> [Document]
==================================================

# Is the Burmuda Triangle a SciFi concept?



## Dean (Jan 19, 2006)

I have long been interested in the mystery of the Burmuda Triangle, A place where ships and planes disappear in a most startlingly unusual sort of way. I dont know if this is all just poppycock or if something is really going on there. As is usual in the Science Fiction genre, fiction imitates life. I have seen numerous films and documentaries on the triangle and I often wonder if this is real, or, are there genuine explainable answers to why these media enhanced disapperances happen?  So does that make the burmuda triangle a viable SF concept?  It seems to happen in a pattern, like the late 70's  VonDanikens "The Chariots of the Gods?"  and in the late 90's there were a spate of UFO sightings...In Mexico (!) Is there a pattern? could there be a really new twist on the way these "supernatural" things seem to happen cyclically?  I am new to this forum, and I hope this is energetic virginal thought, but I also hope to open a discussion of these events. Are we so sick (periodically) of the real world that on occaision we all tend to look toward the extreme, and find ourselves with our compasses spining in a greenish fog? Information on the triangle seems cyclic, and further it seems boarderline, just beleivable enough to make us curious, and just far fetched enough to make us skeptical, Do you get a " funny feeling " when you read or view information on the Devils Triangle?  I will do my best to feild the samples over the next few weaks to see what you have to say about it.


----------



## dreamwalker (Jan 19, 2006)

Wow, never seen so many questions in one post!
I used to be really captivated with stories of the Triagnle, I think it's the mystery of what happened in those peoples last few moments, and the fact that we'll never actually know.
The thing about the Burmuda Triagnle that grabs so many peoples imagination is that it's a defined area in which (sea and air) "unexplained" phenomina has occured (with witnessnes) and well documented disapearances have happened over recorded history.

I'll be happy for you to give me some facts etc! most of my knowledge on the subject is pretty hazy as it was mainly in childhood I used to think about such things.


----------



## kyektulu (Jan 19, 2006)

*I am always up for a good paranormal story, it would be most dissopointing if everything in our world can be rationally explained by science.
Like you I have seen many mystery programs on the burmuda triangle and it does seem like there is a startaling high number of disserpearences within the triangle.

==================================================

> [Record set]
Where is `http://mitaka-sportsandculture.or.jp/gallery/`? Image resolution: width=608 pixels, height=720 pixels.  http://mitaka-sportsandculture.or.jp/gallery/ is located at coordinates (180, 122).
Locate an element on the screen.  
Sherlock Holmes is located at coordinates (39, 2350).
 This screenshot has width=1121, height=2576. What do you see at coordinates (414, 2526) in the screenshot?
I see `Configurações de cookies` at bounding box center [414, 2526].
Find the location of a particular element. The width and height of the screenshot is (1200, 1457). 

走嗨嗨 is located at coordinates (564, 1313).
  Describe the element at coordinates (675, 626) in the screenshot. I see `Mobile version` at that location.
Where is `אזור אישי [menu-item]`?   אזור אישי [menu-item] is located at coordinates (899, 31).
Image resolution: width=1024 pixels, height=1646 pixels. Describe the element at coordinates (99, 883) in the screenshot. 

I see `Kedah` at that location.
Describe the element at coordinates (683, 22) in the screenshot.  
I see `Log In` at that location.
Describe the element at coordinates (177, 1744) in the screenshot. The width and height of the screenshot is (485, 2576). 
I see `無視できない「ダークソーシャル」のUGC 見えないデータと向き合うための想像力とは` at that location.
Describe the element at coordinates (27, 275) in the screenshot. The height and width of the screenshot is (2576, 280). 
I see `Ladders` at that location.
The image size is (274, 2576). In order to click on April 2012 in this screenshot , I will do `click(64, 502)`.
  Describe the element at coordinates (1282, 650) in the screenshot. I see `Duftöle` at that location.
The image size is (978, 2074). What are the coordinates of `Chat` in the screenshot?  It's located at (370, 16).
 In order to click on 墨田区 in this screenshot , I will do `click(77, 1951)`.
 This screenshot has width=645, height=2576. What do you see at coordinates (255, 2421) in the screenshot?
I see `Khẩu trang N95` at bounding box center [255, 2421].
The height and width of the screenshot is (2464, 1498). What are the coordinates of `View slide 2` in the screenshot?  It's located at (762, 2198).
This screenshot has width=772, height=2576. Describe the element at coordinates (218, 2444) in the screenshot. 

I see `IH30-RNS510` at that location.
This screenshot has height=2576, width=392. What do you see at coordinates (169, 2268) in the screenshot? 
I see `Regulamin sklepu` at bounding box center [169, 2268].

==================================================

> [Direction 1]
Answer these questions from the forum thread:
(a) According to Dean, where did the late-90s UFO sightings happen?
(b) In dreamwalker's post, at what time of life did most of their thinking about the subject take place?
(c) What does kyektulu say would be most disappointing?
> [Direction 2] Reproduce the part of the forum thread between "The thing about" and "within the triangle.", inclusive.

> [Expected answer 1]
(a) In Mexico.
(b) In childhood.
(c) If everything in our world could be rationally explained by science.

> [Expected answer 2]
The thing about the Burmuda Triagnle that grabs so many peoples imagination is that it's a defined area in which (sea and air) "unexplained" phenomina has occured (with witnessnes) and well documented disapearances have happened over recorded history.

I'll be happy for you to give me some facts etc! most of my knowledge on the subject is pretty hazy as it was mainly in childhood I used to think about such things.


----------



## kyektulu (Jan 19, 2006)

*I am always up for a good paranormal story, it would be most dissopointing if everything in our world can be rationally explained by science.
Like you I have seen many mystery programs on the burmuda triangle and it does seem like there is a startaling high number of disserpearences within the triangle.